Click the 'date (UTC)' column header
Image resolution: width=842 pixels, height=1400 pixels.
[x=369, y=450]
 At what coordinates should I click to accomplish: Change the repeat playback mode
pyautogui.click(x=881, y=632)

* * *

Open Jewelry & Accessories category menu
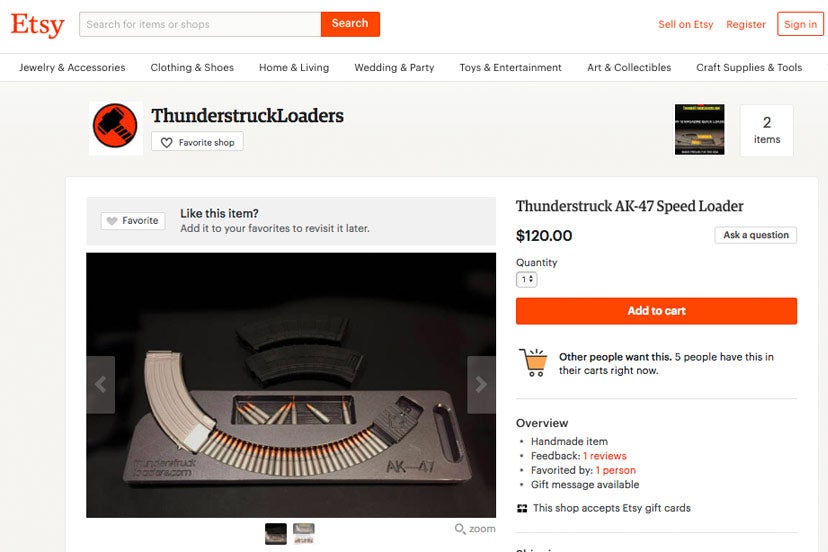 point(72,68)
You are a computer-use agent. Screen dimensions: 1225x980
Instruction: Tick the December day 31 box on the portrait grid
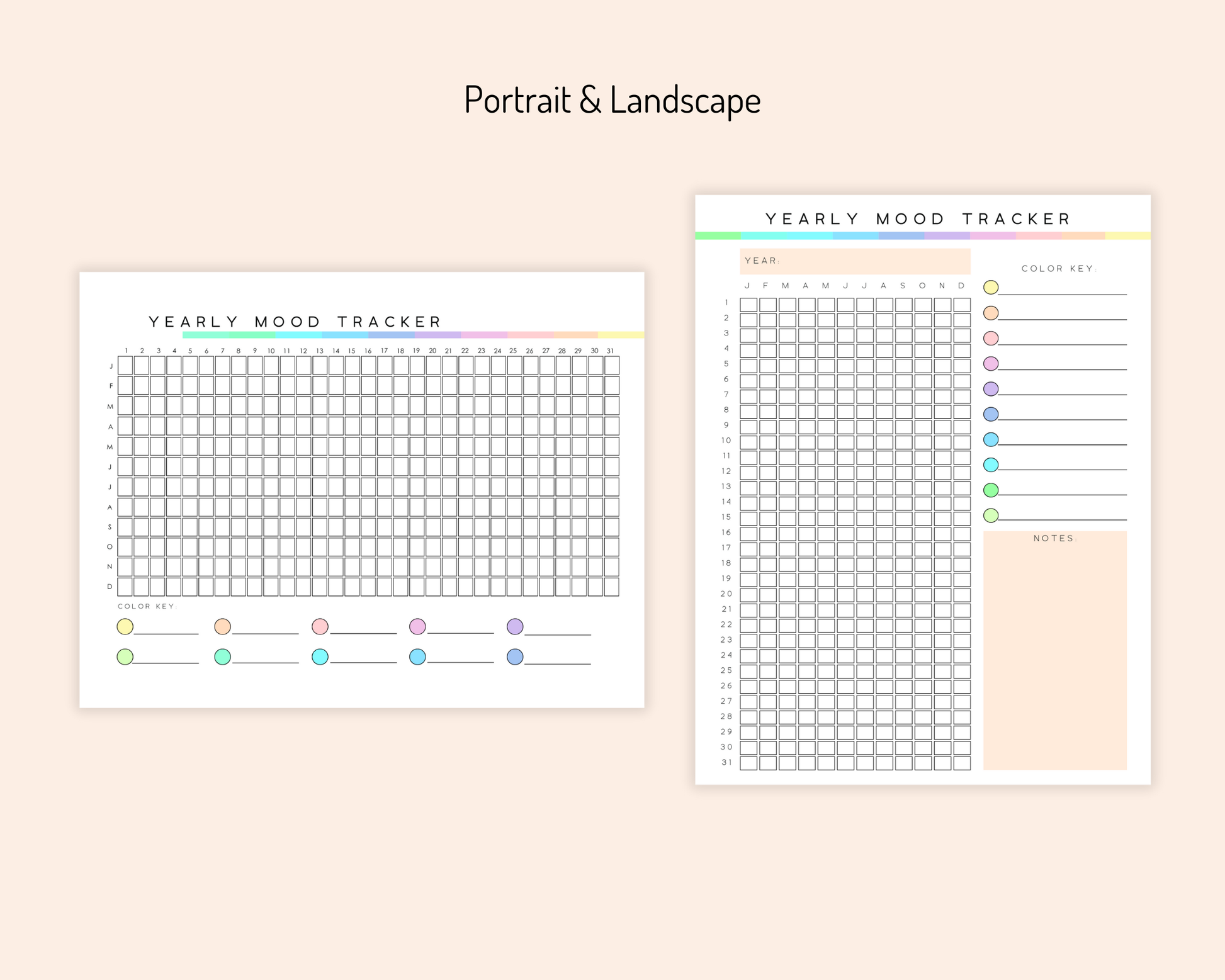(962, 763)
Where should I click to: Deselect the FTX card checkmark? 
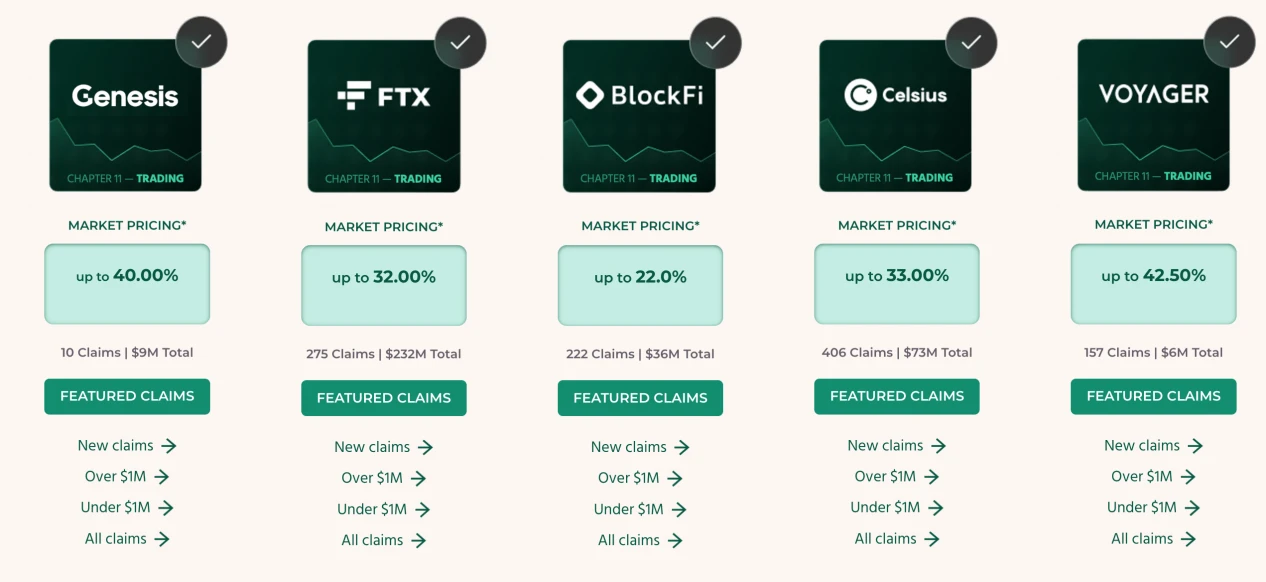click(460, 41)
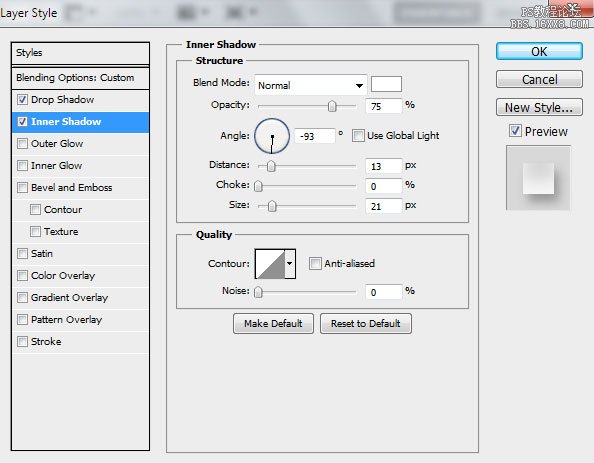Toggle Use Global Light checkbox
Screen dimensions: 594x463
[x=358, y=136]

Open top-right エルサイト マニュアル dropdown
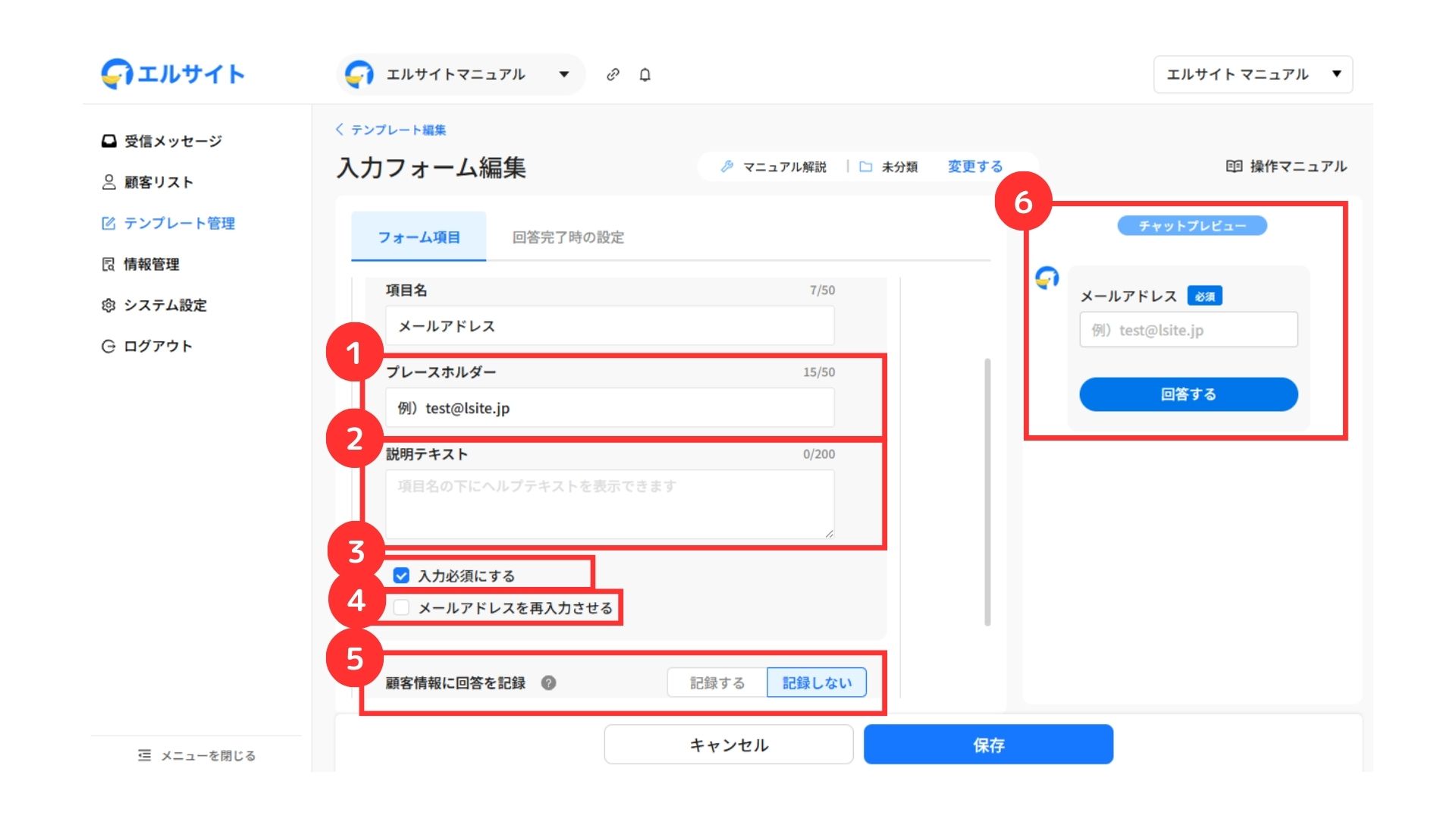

## What the task requires
In the records above, find the line with "Where should I" and the line with "Open top-right エルサイト マニュアル dropdown"; please transcribe exactly those two lines and all lines between them, omitting any picture.

## Exercise solution
Where should I click to: Deselect the FTX card checkmark? 
click(460, 41)
Toggle Use Global Light checkbox
Screen dimensions: 594x463
[x=358, y=136]

Open top-right エルサイト マニュアル dropdown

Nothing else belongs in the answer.